The local share market may have snapped its five-week winning streak, but it remains in an uptrend, one expert says.
On Friday afternoon the ASX200 was headed for a 1.3 per cent loss for the week, after gaining 7.1 per cent in December - its best month since November 2020.
"I've kind of been expecting this pullback, which probably should be considered a healthy pullback given that we are obviously reaching multi-year resistance levels," Zoran Kresovic, a market analyst with Australian derivatives platform Eightcap, told AAP.
On Tuesday, the ASX200 came within one-tenth of a point of its August 13, 2021 all-time intraday high of 7,632.8, but then dropped 1.3 per cent the next day.
"It's only normal to expect, when a market comes to critical resistance levels, to actually pull back," Mr Kresovic said, adding that profit-taking or traders shorting the market could cause such a short-term drop.
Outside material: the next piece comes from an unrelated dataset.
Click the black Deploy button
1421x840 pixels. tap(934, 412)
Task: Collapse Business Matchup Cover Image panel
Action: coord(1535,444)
Such a backwards move can be considered healthy because it might attract new buyers into the market, he added.
"I wouldn't be too concerned at the moment unless we see a fundamental change."
Mr Kresovic believes the ASX200 might fall further, perhaps to around 7,400 - another 94 points, or 1.2 per cent, from where it was Friday afternoon - but then re-test its all-time high.
"We're still in an uptrend," he said.
"We're still looking very bullish."
The material sector is performing quite well, with iron ore - Australia's biggest export - trading at an 18-month high of $US145 ($A216) a tonne, Mr Kresovic noted.
The price of the steelmaking commodity has risen amid expectations China will extend recent stimulus measures.
If the ASX200 does manage to break through around the 7,650 level, the ASX could see an influx of new money entering the market because Australia's benchmark index is lagging some of its global peers such as the S&P500 and Dow Jones Industrial Average, Mr Kresovic said.
He attributed December's global rally mostly to signs from the US Federal Reserve that interest rates have finally peaked and could be rapidly cut this year.
The market is expecting five to seven US interest rate cuts in 2024, beginning in March, which would be a powerful tailwind for risk assets such as equities.